Data to examine:
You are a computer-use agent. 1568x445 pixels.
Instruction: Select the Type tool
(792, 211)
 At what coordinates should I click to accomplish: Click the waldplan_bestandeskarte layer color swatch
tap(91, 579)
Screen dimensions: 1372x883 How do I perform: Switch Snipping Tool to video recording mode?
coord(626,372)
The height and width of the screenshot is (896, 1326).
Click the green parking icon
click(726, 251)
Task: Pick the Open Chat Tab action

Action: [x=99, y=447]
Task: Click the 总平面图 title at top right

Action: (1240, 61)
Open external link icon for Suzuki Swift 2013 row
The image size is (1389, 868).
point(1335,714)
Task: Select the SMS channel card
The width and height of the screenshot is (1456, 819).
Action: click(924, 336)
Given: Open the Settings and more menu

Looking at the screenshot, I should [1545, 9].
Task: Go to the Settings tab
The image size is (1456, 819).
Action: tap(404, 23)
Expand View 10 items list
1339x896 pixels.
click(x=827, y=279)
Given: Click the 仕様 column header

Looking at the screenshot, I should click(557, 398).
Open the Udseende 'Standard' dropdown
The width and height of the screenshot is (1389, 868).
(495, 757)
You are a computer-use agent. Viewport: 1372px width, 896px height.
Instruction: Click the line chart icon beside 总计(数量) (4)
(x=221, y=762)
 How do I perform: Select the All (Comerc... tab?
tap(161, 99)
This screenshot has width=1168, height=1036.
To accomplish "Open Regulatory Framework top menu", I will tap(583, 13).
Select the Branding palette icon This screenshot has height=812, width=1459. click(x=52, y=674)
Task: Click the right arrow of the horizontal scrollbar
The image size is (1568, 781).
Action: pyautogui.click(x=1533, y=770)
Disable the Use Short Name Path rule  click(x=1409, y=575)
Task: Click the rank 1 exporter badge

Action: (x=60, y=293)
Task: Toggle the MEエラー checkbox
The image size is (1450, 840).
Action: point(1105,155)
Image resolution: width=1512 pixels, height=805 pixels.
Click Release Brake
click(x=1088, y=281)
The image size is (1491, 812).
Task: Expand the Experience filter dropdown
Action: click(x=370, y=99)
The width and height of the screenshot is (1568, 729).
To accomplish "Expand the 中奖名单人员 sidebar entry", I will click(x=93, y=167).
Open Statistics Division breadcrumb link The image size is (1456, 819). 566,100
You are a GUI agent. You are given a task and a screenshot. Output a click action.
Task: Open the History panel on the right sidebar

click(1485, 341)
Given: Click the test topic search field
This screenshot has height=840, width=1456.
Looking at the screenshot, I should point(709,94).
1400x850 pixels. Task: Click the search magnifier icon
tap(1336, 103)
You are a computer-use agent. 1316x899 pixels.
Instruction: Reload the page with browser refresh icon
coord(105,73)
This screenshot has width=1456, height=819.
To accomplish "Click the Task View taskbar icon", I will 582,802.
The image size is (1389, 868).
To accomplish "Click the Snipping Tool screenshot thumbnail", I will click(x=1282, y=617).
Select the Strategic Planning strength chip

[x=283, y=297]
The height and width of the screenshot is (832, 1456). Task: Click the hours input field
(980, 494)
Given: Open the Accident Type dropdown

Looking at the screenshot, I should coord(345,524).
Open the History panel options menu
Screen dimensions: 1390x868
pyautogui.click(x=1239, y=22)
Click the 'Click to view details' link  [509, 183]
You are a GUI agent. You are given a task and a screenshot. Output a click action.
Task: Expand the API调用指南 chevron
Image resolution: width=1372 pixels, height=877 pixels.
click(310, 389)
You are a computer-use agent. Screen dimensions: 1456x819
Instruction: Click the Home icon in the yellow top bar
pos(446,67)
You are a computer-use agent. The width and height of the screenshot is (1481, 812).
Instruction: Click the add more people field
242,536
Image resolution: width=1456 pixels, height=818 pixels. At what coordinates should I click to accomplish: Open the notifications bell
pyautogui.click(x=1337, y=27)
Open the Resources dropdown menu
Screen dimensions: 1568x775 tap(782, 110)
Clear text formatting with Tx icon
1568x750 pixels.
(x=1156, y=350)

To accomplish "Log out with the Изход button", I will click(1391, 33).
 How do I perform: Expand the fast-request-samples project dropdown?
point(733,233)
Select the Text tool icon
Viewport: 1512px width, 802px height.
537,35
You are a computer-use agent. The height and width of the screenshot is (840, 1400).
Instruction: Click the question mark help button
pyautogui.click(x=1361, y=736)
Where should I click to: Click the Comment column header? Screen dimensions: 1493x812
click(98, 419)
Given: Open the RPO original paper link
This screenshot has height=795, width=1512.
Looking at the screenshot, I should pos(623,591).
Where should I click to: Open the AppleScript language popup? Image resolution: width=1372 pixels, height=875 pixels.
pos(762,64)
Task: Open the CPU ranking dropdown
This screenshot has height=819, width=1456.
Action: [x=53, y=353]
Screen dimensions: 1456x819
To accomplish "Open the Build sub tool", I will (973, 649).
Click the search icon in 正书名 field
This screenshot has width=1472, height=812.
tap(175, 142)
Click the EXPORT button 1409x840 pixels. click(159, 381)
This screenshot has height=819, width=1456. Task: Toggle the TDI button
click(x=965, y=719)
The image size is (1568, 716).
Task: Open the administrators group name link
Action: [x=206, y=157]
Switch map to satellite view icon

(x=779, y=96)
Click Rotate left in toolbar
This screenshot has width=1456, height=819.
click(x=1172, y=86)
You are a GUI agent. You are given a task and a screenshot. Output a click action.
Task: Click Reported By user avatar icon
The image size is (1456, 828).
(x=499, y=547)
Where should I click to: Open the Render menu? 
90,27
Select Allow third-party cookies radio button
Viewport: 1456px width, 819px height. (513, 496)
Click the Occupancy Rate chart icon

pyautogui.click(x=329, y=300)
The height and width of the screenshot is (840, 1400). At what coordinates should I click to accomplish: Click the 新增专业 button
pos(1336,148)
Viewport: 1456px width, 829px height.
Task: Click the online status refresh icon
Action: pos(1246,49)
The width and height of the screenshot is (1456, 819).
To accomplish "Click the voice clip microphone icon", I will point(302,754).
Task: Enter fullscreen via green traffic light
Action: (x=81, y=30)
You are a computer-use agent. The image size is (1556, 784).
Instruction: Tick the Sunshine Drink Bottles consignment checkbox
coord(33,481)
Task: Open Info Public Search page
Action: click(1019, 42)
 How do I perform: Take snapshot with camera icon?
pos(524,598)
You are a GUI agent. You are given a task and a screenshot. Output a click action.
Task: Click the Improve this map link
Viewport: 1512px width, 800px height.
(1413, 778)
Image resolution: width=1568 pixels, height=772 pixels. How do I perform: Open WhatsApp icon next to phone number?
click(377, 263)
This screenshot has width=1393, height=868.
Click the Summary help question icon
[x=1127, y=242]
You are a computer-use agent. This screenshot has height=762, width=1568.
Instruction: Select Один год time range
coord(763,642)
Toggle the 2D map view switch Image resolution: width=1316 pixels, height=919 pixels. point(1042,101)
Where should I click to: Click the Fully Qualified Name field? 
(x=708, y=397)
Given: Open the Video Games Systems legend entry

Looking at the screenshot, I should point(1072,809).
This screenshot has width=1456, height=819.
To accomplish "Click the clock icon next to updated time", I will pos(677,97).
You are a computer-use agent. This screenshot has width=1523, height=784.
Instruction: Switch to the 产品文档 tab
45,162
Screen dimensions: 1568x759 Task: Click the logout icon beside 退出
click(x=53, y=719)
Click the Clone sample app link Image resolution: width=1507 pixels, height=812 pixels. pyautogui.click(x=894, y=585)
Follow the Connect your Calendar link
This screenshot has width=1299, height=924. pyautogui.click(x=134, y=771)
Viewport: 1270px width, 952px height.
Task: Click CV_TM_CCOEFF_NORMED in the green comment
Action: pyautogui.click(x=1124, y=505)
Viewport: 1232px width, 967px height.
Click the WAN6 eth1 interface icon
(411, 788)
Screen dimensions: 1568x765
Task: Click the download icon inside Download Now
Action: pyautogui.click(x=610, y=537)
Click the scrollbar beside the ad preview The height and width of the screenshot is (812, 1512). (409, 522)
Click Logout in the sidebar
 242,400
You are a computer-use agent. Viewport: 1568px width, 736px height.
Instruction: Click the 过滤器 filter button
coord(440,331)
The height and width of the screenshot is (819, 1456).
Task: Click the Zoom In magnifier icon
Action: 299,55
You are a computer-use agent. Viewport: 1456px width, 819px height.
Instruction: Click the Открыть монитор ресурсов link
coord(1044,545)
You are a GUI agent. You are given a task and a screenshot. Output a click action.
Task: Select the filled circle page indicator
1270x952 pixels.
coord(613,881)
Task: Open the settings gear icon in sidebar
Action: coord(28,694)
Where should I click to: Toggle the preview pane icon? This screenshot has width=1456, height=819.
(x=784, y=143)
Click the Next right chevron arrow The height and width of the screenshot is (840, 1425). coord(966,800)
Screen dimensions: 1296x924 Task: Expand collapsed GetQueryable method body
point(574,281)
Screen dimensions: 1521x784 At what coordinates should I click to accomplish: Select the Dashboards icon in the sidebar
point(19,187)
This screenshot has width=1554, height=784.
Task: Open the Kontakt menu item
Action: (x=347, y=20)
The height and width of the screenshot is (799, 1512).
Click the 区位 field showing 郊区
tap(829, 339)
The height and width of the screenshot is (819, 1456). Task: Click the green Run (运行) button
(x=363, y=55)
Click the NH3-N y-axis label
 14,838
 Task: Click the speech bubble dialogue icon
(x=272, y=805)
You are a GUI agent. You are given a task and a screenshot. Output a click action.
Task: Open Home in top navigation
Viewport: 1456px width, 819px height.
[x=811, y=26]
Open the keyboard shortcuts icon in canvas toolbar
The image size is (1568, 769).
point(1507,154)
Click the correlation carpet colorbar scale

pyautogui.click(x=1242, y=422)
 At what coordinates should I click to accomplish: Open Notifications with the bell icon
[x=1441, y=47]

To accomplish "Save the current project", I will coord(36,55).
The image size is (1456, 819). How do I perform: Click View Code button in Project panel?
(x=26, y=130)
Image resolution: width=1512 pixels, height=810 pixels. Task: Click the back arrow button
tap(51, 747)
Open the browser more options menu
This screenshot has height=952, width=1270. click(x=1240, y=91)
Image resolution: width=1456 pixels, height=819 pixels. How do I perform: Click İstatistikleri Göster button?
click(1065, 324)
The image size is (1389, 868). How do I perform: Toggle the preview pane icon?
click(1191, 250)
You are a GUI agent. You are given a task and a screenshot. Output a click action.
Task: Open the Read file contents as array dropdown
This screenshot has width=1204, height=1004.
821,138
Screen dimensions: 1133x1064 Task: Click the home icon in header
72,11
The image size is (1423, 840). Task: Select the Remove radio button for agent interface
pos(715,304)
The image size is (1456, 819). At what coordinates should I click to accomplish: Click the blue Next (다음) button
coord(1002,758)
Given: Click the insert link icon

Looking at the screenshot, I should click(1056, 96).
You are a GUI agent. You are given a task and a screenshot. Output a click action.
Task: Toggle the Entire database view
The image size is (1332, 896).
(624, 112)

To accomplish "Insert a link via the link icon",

Exercise description: Write down exactly the span of lines above from the one containing "Given: Open the RPO original paper link" to the one containing "Task: Open the CPU ranking dropdown", both ends included.

Answer space:
Given: Open the RPO original paper link
This screenshot has height=795, width=1512.
Looking at the screenshot, I should pos(623,591).
Where should I click to: Open the AppleScript language popup? Image resolution: width=1372 pixels, height=875 pixels.
pos(762,64)
Task: Open the CPU ranking dropdown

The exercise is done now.